Pierre Soulages
Le dialogue de la lumière et de la nuit
Une cinquantaine de toiles au Musée Fabre, tandis que la galerie Frédéric Bazille, du théâtre municipal, accueille près de cent eaux-fortes et lithographies : juste après les rétrospectives de Lisbonne et de Madrid, Montpellier s’est mis, jusqu’à la mi-octobre, à l’heure de Soulages.
Epreuve toujours un peu cruciale que la confrontation d’une œuvre et d’un lieu, dès lors qu’il existe, de l’une à l’autre, des liens aussi organiques qu’un acte de naissance – c’est comme jouer Mozart à Salzbourg – et surtout peut-être ces affinités et ces connivences qui les rendent inséparables, quand bien même il faut aller chercher loin derrière les apparences.

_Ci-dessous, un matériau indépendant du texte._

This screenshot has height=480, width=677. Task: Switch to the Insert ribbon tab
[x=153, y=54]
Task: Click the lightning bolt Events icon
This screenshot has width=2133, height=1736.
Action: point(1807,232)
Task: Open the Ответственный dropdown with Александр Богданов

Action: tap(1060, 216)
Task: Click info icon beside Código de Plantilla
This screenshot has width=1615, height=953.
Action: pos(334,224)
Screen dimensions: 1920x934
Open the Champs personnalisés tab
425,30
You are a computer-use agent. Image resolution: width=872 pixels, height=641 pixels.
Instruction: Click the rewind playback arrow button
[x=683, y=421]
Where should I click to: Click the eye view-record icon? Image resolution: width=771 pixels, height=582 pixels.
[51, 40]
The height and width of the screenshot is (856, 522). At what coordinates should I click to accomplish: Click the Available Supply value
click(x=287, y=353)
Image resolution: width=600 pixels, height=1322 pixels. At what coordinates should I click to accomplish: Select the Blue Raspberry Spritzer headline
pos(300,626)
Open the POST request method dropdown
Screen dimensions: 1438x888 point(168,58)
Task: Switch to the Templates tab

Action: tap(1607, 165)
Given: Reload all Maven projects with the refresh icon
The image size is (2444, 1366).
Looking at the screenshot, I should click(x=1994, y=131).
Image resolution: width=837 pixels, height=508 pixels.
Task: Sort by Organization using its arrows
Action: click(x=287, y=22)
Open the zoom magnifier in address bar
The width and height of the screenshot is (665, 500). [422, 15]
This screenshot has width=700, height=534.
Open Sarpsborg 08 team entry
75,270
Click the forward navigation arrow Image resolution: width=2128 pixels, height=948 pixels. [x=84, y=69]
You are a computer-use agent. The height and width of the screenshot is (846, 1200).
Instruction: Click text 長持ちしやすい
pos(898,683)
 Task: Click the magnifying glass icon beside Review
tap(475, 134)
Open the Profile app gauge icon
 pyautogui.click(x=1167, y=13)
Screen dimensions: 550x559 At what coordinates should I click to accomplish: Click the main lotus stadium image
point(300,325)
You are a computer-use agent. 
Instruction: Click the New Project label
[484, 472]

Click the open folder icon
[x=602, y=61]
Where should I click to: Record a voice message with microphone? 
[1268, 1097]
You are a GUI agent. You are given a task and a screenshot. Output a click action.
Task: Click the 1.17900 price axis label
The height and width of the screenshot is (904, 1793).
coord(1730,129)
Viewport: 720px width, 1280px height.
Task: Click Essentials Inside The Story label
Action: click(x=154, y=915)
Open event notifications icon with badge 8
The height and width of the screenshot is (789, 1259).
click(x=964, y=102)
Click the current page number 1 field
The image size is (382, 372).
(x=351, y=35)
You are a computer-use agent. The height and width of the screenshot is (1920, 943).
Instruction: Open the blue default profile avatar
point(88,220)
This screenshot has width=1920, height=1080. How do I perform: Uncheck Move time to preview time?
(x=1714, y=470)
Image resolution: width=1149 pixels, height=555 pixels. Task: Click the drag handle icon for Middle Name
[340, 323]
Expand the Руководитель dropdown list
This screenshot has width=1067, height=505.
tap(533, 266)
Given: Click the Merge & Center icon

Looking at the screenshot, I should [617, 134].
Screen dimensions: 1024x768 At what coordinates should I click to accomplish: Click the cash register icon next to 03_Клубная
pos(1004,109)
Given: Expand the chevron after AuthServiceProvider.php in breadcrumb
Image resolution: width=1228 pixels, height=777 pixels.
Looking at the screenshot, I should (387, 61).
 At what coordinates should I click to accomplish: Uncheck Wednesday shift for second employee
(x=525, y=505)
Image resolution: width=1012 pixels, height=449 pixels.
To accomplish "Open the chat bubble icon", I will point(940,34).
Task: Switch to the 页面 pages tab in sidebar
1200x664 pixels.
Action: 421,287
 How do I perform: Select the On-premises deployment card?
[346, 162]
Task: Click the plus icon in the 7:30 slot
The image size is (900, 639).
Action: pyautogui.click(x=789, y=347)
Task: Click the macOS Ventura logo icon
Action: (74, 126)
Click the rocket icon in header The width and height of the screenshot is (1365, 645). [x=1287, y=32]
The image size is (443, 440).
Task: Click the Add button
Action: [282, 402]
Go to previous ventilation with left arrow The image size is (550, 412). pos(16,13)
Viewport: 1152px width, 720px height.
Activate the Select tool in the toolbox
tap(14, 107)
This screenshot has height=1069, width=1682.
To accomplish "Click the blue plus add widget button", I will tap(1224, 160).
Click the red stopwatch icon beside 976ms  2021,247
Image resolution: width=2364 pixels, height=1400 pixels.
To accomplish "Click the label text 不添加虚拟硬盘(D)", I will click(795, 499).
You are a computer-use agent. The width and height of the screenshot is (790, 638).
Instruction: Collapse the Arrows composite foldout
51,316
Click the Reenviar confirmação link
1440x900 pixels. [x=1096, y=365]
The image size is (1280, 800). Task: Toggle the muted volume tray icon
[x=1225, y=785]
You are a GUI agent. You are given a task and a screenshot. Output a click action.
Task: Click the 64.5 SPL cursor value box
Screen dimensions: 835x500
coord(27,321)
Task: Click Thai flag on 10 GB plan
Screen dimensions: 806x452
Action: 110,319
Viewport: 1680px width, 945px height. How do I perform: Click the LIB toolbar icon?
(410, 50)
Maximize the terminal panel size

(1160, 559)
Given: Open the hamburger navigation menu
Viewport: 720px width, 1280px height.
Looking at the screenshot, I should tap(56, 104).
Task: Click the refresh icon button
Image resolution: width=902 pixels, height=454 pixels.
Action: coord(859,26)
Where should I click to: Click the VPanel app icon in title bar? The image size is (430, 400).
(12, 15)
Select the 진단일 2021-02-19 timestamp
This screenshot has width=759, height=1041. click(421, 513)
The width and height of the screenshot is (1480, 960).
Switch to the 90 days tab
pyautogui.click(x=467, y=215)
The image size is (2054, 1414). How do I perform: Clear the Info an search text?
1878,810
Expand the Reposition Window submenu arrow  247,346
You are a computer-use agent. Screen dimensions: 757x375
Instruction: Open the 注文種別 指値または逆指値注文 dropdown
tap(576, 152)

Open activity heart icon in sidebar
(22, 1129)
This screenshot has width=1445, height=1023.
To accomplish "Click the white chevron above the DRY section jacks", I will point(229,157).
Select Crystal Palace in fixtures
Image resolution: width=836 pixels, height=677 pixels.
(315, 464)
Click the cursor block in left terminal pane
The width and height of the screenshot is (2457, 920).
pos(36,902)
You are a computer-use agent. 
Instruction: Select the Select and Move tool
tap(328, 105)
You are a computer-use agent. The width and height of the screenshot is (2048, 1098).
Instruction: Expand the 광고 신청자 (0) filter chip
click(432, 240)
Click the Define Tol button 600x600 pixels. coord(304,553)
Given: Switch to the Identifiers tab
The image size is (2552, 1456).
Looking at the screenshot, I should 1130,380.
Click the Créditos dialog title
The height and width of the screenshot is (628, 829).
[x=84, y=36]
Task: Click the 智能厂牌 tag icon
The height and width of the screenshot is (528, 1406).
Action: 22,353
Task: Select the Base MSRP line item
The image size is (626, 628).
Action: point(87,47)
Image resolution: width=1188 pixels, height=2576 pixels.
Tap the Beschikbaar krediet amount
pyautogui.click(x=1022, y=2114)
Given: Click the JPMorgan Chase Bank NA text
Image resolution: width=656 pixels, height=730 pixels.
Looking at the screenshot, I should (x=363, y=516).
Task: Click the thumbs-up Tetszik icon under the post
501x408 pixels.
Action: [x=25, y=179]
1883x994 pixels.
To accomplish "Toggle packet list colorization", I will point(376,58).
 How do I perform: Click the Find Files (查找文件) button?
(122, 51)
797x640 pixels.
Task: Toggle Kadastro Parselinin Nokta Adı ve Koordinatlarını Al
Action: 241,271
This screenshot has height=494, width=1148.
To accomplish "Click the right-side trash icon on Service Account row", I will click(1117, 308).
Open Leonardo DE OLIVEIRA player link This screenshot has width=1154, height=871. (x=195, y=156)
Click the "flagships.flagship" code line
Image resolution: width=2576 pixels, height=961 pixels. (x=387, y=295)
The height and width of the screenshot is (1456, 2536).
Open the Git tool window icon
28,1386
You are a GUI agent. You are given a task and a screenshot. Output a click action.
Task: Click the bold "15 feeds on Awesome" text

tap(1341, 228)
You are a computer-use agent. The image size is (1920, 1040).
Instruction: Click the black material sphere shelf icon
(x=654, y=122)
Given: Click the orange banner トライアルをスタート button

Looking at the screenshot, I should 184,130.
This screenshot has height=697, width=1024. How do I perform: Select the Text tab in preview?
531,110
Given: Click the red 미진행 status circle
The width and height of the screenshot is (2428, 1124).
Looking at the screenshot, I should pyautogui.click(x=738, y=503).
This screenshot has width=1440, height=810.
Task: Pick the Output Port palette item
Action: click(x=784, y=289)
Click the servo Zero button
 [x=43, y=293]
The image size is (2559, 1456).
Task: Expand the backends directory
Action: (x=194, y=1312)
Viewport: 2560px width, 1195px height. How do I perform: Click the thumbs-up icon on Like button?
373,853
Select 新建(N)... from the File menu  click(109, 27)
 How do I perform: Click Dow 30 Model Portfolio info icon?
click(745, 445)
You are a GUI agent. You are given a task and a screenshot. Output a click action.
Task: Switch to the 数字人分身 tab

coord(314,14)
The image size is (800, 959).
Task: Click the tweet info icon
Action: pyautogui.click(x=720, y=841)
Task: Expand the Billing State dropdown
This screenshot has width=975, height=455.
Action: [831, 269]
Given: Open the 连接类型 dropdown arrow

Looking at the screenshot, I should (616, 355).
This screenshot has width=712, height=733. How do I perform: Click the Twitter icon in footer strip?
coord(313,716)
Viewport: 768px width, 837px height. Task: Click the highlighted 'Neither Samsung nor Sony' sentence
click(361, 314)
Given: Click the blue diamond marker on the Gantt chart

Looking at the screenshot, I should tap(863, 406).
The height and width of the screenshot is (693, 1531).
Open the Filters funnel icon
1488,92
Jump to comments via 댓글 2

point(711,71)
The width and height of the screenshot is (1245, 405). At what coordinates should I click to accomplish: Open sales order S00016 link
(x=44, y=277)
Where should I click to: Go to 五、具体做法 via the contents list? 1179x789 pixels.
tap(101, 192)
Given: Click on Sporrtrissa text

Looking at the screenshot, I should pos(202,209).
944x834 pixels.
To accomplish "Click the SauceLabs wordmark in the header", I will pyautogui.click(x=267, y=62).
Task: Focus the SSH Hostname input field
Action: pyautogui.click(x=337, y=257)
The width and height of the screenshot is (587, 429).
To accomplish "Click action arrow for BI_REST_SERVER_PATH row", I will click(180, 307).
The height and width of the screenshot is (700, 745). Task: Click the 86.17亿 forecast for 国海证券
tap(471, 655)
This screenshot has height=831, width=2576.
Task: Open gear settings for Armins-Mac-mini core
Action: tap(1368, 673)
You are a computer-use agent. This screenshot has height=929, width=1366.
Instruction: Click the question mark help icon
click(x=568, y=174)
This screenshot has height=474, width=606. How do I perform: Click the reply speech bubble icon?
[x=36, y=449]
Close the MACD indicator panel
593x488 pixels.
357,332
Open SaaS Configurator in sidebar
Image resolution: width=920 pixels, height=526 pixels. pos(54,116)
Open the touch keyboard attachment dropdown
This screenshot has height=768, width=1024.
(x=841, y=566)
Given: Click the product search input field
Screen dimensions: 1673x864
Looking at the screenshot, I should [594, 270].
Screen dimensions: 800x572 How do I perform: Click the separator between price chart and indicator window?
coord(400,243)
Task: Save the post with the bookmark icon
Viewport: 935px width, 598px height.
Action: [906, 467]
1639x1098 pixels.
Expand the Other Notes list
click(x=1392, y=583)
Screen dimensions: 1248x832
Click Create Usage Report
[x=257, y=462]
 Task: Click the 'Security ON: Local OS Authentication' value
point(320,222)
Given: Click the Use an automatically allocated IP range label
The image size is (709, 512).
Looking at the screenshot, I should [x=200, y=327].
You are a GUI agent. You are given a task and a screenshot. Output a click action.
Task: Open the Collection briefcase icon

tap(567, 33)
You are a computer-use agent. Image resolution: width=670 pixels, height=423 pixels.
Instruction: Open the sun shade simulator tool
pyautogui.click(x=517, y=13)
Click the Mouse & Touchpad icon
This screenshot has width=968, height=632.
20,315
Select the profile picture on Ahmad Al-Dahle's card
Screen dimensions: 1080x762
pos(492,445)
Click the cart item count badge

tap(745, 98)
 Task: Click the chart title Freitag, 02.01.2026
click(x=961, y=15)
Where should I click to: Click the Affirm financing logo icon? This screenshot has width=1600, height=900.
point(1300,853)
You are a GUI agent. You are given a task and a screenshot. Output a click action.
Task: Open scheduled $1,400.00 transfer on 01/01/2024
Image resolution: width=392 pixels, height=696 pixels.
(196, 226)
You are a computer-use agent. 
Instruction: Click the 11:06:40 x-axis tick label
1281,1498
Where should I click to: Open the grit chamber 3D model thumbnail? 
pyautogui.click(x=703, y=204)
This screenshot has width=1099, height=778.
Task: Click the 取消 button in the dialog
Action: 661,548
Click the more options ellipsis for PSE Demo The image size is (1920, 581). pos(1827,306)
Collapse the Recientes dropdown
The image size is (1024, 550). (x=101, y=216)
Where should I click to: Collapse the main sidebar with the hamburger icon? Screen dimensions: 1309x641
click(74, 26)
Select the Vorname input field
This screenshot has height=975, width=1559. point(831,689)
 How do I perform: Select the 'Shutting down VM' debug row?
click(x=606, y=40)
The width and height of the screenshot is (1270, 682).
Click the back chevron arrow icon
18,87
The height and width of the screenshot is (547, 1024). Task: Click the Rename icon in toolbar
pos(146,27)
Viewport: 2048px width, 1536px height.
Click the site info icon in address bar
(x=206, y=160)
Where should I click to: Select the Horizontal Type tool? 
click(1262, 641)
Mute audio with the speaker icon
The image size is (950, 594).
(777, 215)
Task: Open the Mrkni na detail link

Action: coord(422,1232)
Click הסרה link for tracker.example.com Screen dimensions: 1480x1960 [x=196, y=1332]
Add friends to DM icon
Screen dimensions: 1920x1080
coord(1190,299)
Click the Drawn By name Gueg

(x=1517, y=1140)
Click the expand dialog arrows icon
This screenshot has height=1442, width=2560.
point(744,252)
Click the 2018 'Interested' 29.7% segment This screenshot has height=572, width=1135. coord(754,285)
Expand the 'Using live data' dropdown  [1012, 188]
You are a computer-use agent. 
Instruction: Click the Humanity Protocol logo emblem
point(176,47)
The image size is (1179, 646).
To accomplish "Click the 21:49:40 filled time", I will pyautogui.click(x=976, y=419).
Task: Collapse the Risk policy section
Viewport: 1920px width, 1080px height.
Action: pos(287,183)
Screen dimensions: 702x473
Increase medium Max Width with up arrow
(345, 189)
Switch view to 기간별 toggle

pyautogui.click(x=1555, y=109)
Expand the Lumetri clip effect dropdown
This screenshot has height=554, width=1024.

Pierre Soulages est né à Rodez en 1919, mais c’est à Montpellier que, de 1941 à 1946, il s’est voulu et est devenu peintre. Son installation à Paris, une carrière devenue très vite internationale, de fréquents séjours à l’étranger, ne l’ont jamais déraciné du Languedoc, où il travaille beaucoup, et près de trente ans après ses premières expositions, sa peinture se nourrit toujours des ébranlements premiers des années d’apprentissage, des chocs fondamentaux encaissés par le regard et l’âme – ce qui, pour un peintre, est tout un.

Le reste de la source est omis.